Each fall, the neighborhood hosts the Cooper-Young Festival, starting with an Art Invitational on Thursday, a 4-mile run on Friday, arts and crafts vendors, and live music performances on Saturday. The Cooper Young Festival is always the second Saturday after Labor Day each year from 9 a.m. to 7 p.m. The neighborhood is considered one of the more artistic and "hip" areas of the city, and shows evidence of successful urban revitalization in Memphis' core. The Cooper Young Festival, hosted by the Cooper Young Business Association (CYBA), is a popular outdoor celebration in Memphis, Tennessee. It is one of Memphis' most highly attended festivals in Tennessee bringing in over 130,000 attendees and is continuing to grow. The festival is the largest single day event in the city where people pack into the neighborhood. It is free admission. 400 artisans from around the country go to sell their music, arts, and crafts along Cooper Street and Young Avenue. The festival came about in 1977 when a group of 500 residents from the area organized and decided to have it.
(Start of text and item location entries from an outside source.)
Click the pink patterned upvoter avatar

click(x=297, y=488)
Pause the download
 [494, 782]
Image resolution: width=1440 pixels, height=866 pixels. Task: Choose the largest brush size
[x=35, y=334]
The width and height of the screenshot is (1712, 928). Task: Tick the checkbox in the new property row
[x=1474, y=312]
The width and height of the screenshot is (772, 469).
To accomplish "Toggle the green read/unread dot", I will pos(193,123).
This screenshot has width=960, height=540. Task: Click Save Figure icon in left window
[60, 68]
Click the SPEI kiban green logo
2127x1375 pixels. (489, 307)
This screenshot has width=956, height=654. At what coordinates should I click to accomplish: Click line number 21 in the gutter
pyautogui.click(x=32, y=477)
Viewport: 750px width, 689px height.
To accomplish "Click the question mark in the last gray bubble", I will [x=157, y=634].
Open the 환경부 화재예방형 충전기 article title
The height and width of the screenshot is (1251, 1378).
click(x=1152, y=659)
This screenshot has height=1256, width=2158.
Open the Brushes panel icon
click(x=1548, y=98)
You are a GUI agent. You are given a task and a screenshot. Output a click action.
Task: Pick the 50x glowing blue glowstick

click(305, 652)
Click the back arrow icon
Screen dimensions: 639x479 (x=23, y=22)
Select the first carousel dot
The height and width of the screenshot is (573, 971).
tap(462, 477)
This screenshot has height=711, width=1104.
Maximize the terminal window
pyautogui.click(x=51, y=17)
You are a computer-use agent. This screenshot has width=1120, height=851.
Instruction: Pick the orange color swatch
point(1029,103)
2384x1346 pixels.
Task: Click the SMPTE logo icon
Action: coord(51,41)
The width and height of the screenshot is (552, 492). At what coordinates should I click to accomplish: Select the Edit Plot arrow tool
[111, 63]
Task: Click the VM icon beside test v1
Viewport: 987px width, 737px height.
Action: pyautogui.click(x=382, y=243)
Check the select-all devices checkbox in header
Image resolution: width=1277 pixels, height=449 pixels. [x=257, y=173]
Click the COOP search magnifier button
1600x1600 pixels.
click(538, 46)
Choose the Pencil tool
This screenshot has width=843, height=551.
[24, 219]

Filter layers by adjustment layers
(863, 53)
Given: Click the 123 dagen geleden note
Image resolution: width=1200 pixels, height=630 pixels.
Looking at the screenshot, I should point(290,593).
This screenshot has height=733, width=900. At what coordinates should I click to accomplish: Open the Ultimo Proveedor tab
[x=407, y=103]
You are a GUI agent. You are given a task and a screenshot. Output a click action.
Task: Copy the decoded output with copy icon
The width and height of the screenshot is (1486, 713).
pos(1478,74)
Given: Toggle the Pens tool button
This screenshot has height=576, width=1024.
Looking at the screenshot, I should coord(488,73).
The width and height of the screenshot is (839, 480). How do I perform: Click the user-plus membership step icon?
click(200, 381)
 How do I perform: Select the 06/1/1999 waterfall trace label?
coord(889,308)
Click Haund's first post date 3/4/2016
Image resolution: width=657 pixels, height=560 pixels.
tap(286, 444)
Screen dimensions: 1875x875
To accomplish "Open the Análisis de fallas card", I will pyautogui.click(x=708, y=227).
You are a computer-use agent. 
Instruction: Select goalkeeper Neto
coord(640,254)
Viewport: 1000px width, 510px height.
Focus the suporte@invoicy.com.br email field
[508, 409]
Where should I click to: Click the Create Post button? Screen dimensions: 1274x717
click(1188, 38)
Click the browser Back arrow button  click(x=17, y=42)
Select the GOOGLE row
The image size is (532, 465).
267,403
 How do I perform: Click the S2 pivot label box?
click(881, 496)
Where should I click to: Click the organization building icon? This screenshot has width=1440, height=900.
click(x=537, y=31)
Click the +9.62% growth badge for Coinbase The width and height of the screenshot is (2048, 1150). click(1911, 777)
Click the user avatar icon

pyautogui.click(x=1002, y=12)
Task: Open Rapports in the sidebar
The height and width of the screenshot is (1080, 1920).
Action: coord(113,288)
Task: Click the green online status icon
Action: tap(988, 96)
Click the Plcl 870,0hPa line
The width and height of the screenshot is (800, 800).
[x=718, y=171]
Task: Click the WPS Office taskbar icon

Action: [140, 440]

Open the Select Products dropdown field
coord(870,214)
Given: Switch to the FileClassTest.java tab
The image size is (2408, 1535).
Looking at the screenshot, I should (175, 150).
November 5, 1977 was the date of the first festival. It was a community flea market with a stage and playground activities in the parking lot of Galloway United Methodist Church. It turned into a three-day festival called Cooper Young Business Association Street Fair. Starting with 7,000 visitors, the festival grew to entertaining 100,000 visitors. Every year the festival is kicked off with a neighborhood art invitational. An artist from the Cooper Young neighborhood designs a poster to represent the unique style of the Cooper Young area. Bands are brought in to perform on three stages over the weekend.

==Community==
The Cooper-Young Community Association, founded in 1976, serves as the main advocate for the residents of the area. The CYCA holds several annual events -- Festival 4-Miler race - a 4-mile race through the neighborhood the night before the Cooper-Young Festival, Cooper-Young Beerfest, and Cooper-Young Porchfest, a free music festival spanning the neighborhood with residents' porches turning into musical stages for the day. The CYCA also hold smaller monthly events meant to inform and connect residents.

The Cooper-Young Business Association serves as the primary advocate for the businesses and services of the neighborhood, and produces the Cooper-Young Festival along with other events to help draw attention to those businesses.